If you are an employer, chances are that you're familiar with the term Employer EIN number, or Employment Identification Number. This is a set of unique digits given to a company for purposes of tax returns and IRS requirements. Once a number has been issued to a particular business, it will give the federal government a way to recognize that business on any tax related documents.

In simple terms, just as your social security number works to identify you as an individual when you're applying for a loan or credit, your employer EIN Number does the same for a business. As a result, it is important for every business within the United States to obtain an EIN.

When Do You Need an EIN?

Knowing when you need an Employer EIN number can help to ensure that you remain compliant with crucial tax laws. For example, you will need an EIN if you:

Have employees.

File tax returns for employment.

Operate a business as a partnership or corporation

Withhold taxes on income

Are involved with a trust, IRA, or other relevant organizations.

The IRS uses your EIN as a way of identifying you on your tax returns. Employers, corporations, partnerships, non-profit organizations, trusts, estates of decedents, certain individuals and government agencies all use EINs in documentation. This specific number helps to ensure that a taxpayer's information is properly stored within their files, so that the correct refunds and payments can be applied to their name.

How to Get an EIN

Since there are so many things to consider when opening a new business, the process of an obtaining an EIN can seem somewhat daunting. However, the truth is that it is much easier to get your identification number than you might think. All you need to do is fill out a few online forms and you should be ready to have your EIN mailed to you by the IRS.

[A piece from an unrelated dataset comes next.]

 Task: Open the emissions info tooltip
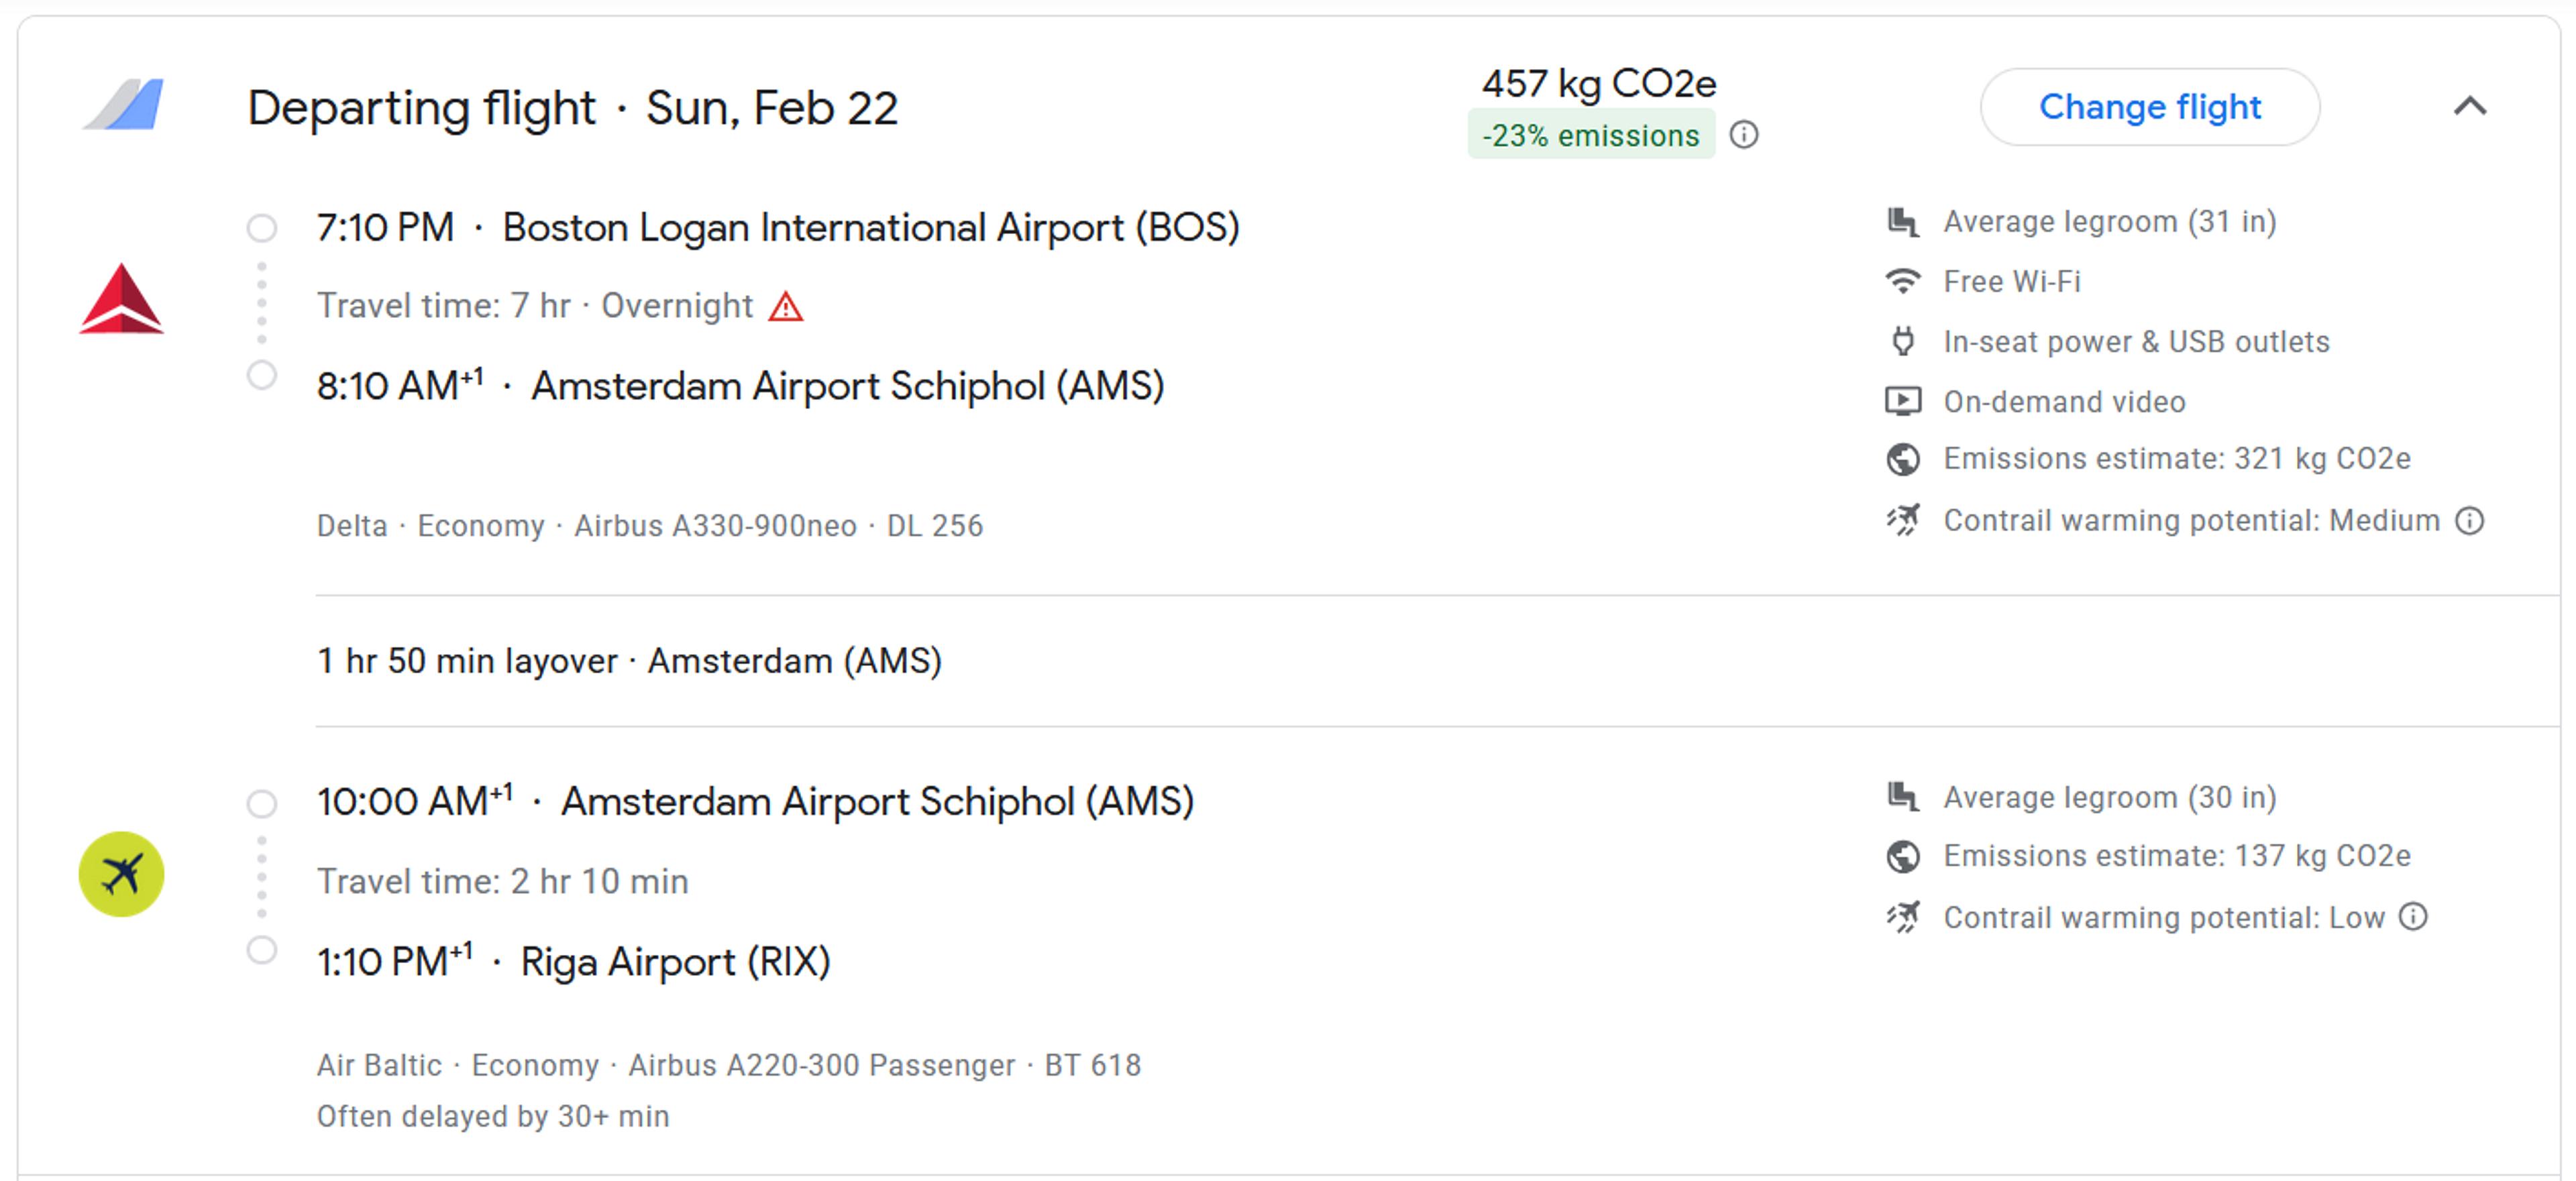click(x=1743, y=135)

Changes to your business can mean that you need to file for a new EIN. For example, you will be required to obtain an employer identification number if you decide to restructure your business, for instance, changing from a sole proprietorship to a corporation. Even though you may already have an EIN as a sole proprietor, you will need to obtain a new number because of the change.

Understanding Your EIN

Although most people who choose to open a business themselves or start working for themselves on a self-employed basis understand that they will need an EIN, there is a lot of miscommunication regarding the regulations of EIN numbers. For example, you may need to obtain an EIN even if you're not running a business, depending on your personal circumstances. For example, if you hire one or more babysitters, caregivers, housekeepers, or drivers in a domestic arrangement, then you will need an EIN to be able to complete the relevant taxes associated with being a domestic employer.

In other words, even though you are not necessarily running a business for profit, you will still be recognized as an employer in need of an employment identification number.